DATA EXTRACTS Block Start
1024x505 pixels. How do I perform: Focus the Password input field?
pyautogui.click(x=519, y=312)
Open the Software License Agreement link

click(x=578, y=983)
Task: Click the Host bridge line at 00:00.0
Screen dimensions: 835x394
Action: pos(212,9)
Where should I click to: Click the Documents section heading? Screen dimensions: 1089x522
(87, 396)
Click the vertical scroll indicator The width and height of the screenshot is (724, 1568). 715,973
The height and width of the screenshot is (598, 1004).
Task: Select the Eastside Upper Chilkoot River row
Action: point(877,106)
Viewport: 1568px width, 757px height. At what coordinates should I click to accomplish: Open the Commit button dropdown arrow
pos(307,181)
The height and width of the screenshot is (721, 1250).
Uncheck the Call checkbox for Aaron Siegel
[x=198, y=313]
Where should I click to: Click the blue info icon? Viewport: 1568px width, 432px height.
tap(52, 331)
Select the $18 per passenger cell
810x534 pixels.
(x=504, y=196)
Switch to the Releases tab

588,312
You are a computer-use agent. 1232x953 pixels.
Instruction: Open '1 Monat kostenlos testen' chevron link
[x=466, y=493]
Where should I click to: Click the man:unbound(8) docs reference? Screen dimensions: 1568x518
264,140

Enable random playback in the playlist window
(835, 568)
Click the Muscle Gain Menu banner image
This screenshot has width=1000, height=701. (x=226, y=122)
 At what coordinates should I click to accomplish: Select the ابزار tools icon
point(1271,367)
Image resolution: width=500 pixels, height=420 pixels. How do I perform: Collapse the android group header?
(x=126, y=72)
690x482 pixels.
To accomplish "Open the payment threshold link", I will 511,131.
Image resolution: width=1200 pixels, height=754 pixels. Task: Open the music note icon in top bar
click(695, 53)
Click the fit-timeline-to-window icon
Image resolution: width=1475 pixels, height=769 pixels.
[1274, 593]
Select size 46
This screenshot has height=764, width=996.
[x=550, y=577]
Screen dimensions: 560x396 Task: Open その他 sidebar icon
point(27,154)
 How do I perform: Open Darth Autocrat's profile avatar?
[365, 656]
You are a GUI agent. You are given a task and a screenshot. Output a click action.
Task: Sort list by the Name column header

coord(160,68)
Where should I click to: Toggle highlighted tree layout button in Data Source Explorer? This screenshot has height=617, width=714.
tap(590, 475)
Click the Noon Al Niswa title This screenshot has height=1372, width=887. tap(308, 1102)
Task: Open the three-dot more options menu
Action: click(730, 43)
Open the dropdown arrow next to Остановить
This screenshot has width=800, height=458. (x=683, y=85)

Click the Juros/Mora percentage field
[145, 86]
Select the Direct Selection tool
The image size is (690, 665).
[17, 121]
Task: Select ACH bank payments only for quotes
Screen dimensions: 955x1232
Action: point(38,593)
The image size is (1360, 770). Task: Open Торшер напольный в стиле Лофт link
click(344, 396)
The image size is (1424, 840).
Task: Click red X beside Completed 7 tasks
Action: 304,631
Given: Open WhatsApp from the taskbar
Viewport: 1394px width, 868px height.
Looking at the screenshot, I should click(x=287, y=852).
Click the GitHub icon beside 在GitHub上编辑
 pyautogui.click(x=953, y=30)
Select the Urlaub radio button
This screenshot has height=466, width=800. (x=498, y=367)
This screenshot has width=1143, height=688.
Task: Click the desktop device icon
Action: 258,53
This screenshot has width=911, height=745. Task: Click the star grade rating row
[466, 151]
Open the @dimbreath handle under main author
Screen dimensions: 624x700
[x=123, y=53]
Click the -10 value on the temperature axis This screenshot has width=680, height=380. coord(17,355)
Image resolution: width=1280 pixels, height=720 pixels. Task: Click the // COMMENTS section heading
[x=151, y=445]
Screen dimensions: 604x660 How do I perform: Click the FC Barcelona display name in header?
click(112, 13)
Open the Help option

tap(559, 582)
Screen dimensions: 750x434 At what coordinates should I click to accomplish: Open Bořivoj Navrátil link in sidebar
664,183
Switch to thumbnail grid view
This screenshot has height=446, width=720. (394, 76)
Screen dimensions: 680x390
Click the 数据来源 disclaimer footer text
DATA EXTRACTS Block End
| TASK PROMPT |
Write out the entries above word for word.

| ANSWER AREA |
1024x505 pixels. How do I perform: Focus the Password input field?
pyautogui.click(x=519, y=312)
Open the Software License Agreement link

click(x=578, y=983)
Task: Click the Host bridge line at 00:00.0
Screen dimensions: 835x394
Action: pos(212,9)
Where should I click to: Click the Documents section heading? Screen dimensions: 1089x522
(87, 396)
Click the vertical scroll indicator The width and height of the screenshot is (724, 1568). 715,973
The height and width of the screenshot is (598, 1004).
Task: Select the Eastside Upper Chilkoot River row
Action: point(877,106)
Viewport: 1568px width, 757px height. At what coordinates should I click to accomplish: Open the Commit button dropdown arrow
pos(307,181)
The height and width of the screenshot is (721, 1250).
Uncheck the Call checkbox for Aaron Siegel
[x=198, y=313]
Where should I click to: Click the blue info icon? Viewport: 1568px width, 432px height.
tap(52, 331)
Select the $18 per passenger cell
810x534 pixels.
(x=504, y=196)
Switch to the Releases tab

588,312
You are a computer-use agent. 1232x953 pixels.
Instruction: Open '1 Monat kostenlos testen' chevron link
[x=466, y=493]
Where should I click to: Click the man:unbound(8) docs reference? Screen dimensions: 1568x518
264,140

Enable random playback in the playlist window
(835, 568)
Click the Muscle Gain Menu banner image
This screenshot has width=1000, height=701. (x=226, y=122)
 At what coordinates should I click to accomplish: Select the ابزار tools icon
point(1271,367)
Image resolution: width=500 pixels, height=420 pixels. How do I perform: Collapse the android group header?
(x=126, y=72)
690x482 pixels.
To accomplish "Open the payment threshold link", I will 511,131.
Image resolution: width=1200 pixels, height=754 pixels. Task: Open the music note icon in top bar
click(695, 53)
Click the fit-timeline-to-window icon
Image resolution: width=1475 pixels, height=769 pixels.
[1274, 593]
Select size 46
This screenshot has height=764, width=996.
[x=550, y=577]
Screen dimensions: 560x396 Task: Open その他 sidebar icon
point(27,154)
 How do I perform: Open Darth Autocrat's profile avatar?
[365, 656]
You are a GUI agent. You are given a task and a screenshot. Output a click action.
Task: Sort list by the Name column header

coord(160,68)
Where should I click to: Toggle highlighted tree layout button in Data Source Explorer? This screenshot has height=617, width=714.
tap(590, 475)
Click the Noon Al Niswa title This screenshot has height=1372, width=887. tap(308, 1102)
Task: Open the three-dot more options menu
Action: click(730, 43)
Open the dropdown arrow next to Остановить
This screenshot has width=800, height=458. (x=683, y=85)

Click the Juros/Mora percentage field
[145, 86]
Select the Direct Selection tool
The image size is (690, 665).
[17, 121]
Task: Select ACH bank payments only for quotes
Screen dimensions: 955x1232
Action: point(38,593)
The image size is (1360, 770). Task: Open Торшер напольный в стиле Лофт link
click(344, 396)
The image size is (1424, 840).
Task: Click red X beside Completed 7 tasks
Action: 304,631
Given: Open WhatsApp from the taskbar
Viewport: 1394px width, 868px height.
Looking at the screenshot, I should click(x=287, y=852).
Click the GitHub icon beside 在GitHub上编辑
 pyautogui.click(x=953, y=30)
Select the Urlaub radio button
This screenshot has height=466, width=800. (x=498, y=367)
This screenshot has width=1143, height=688.
Task: Click the desktop device icon
Action: 258,53
This screenshot has width=911, height=745. Task: Click the star grade rating row
[466, 151]
Open the @dimbreath handle under main author
Screen dimensions: 624x700
[x=123, y=53]
Click the -10 value on the temperature axis This screenshot has width=680, height=380. coord(17,355)
Image resolution: width=1280 pixels, height=720 pixels. Task: Click the // COMMENTS section heading
[x=151, y=445]
Screen dimensions: 604x660 How do I perform: Click the FC Barcelona display name in header?
click(112, 13)
Open the Help option

tap(559, 582)
Screen dimensions: 750x434 At what coordinates should I click to accomplish: Open Bořivoj Navrátil link in sidebar
664,183
Switch to thumbnail grid view
This screenshot has height=446, width=720. (394, 76)
Screen dimensions: 680x390
Click the 数据来源 disclaimer footer text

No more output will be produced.